We would pack up the car to the brim, our family of four, and head west 730 miles to my parent’s hometown. Our grandparents from both sides lived a mile from one another and aunts, uncles and cousins rounded out the family gatherings. Built in playmates lived next door to one set of grandparents. The first week in July seemed to explode with people.

Each year, we filled our tummies with homemade pizza and trips to Sonic. Ice cream from Peter Pan and then in later years, Dairy Queen and Braums. Root beer in icy glass mugs from A and W served right to our car. Nightly trips to the park left us a tanned, mosquito-bitten, tired lot of kids tumbling out of my grandparent’s blue station wagon.

The biggest day, of course, was the actual 4th. Everyone was off work and descended on my grandparent’s (on my mom’s side) home carrying homemade potato salad and watermelon and fireworks from the local stands. I didn’t like potato salad. Watermelon did nothing for me. But fireworks. Those were the dream.

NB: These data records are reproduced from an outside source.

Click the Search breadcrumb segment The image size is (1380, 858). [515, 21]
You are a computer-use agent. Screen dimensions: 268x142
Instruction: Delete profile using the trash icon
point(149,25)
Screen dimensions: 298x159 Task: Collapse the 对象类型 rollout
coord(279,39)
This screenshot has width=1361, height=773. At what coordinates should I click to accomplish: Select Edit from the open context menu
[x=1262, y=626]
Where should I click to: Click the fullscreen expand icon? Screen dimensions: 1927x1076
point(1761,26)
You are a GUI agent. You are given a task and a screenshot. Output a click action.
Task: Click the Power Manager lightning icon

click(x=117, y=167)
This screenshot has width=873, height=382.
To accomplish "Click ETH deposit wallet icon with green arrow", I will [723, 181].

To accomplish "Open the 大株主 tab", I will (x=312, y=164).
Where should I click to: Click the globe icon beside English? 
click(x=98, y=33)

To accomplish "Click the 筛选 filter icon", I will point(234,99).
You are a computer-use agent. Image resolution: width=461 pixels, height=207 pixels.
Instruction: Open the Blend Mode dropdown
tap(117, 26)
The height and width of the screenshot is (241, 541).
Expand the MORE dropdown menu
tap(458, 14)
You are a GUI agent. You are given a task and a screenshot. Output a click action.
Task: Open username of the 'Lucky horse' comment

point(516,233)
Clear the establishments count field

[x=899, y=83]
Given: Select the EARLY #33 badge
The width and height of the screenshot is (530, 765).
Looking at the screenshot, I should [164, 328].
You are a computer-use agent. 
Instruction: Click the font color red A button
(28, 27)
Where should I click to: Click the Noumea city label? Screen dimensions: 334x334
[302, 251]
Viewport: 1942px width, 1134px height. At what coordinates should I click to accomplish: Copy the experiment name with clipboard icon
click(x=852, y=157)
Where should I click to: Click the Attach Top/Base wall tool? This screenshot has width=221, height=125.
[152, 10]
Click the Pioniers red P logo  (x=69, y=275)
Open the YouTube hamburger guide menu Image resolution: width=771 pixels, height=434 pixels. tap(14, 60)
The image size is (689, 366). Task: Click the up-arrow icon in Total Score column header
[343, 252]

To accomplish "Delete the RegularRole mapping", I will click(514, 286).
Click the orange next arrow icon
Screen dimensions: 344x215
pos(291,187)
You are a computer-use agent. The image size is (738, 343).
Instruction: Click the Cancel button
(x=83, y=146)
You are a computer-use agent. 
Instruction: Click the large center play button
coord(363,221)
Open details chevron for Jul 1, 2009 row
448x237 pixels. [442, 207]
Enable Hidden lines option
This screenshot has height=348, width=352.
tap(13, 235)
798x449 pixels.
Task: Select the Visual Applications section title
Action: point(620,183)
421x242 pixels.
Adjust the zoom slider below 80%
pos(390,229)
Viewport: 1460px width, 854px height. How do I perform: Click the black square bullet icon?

Grandma planted herself in the kitchen mixing up the homemade ice cream. The aunts kept busy helping her or racing after kids. I bounced between the kitchen and the kids as I found myself exactly the same age difference between the two. I never really knew where I fit.

After all the preparation, we loaded up in cars and trucks and headed to Ralph Mitchell Park. Full of a zoo, train ride for a dime, carousel for a nickel and playground with heart stopping high slides, it was a child’s ultimate destination. The concrete picnic tables held all the food- more than we could ever hope to consume. After playing and eating and waiting, the darkness descended. The picnic had long ago been packed away as we gathered under the broad Kansas sky to watch the city’s fireworks show. The finale always came way too soon.

Back to the grandparent’s home we would drive full of more expectation. We’d light our punks on Grandma’s white gas stove and oh-so-carefully carry them through the house to light the multitude of fireworks at our disposal. Inevitably, Mom would get nervous as the fireworks activity grew in rowdiness and overall carelessness. Convinced someone was going to blow their hand off or some such thing, she’d beckon my sister and I up to the front porch where we would have a fighting chance of ducking when a fountain went awry or a roman candle misfired sending balls of fire our way. I sulked over the unfairness- after all my younger cousins were free to run about in the chaos- yet, I was secretly grateful to be in the safe zone. Fear was not a stranger in my life.

Finally, the fireworks would be depleted. The uncles made sure everything was out- no fire hazards left to start a grass fire in the night. We waved good-bye to the cousins who left and made plans with those who stayed. Opening the front door, the frigid air conditioning assaulted our faces after a long night in the humid, hot Kansas air. Washing up and climbing under the covers led to a deep sleep as we dreamed of leftover Texas sheet cake and ice cream, grilled burgers and bottles of Nehi soda pop.

In the midst of those gatherings, there was always some type of conflict. Chaos. Overwhelming activity. Clashes of values. Prissy city girls (that would be me and my sis) trying to figure out their country strong cousins- as in who knew that boys could pee standing up outside in the wild? Grandma would get overwhelmed with the people and the work and the screaming kids and reach for Grandpa’s valium, only taking ½ a tablet of course But there was a tie that bound us together. A tie that kept calling us back 730 miles year after year. A tie that made the spats and the jealousies and the hurt feelings disappear. A tie that means we will check on one another from time to time on Facebook even though it’s been decades since we’ve all been together. A tie invisible yet ever present.

Sometimes I wish I could gather those Fourth of Julys to me- the feeling of belonging and love and laughter and family-and hold them all close to my heart. To make time stand still just for a moment, being a kid once again with freedom flowing through my veins. Freedom to not worry about anything more important than dodging a misplaced firework. Freedom to dream of the future as the night sky erupts into a million dots of brilliant colored light. Freedom to soak in all the gritty, dirty, sticky mess and chaotic love of family.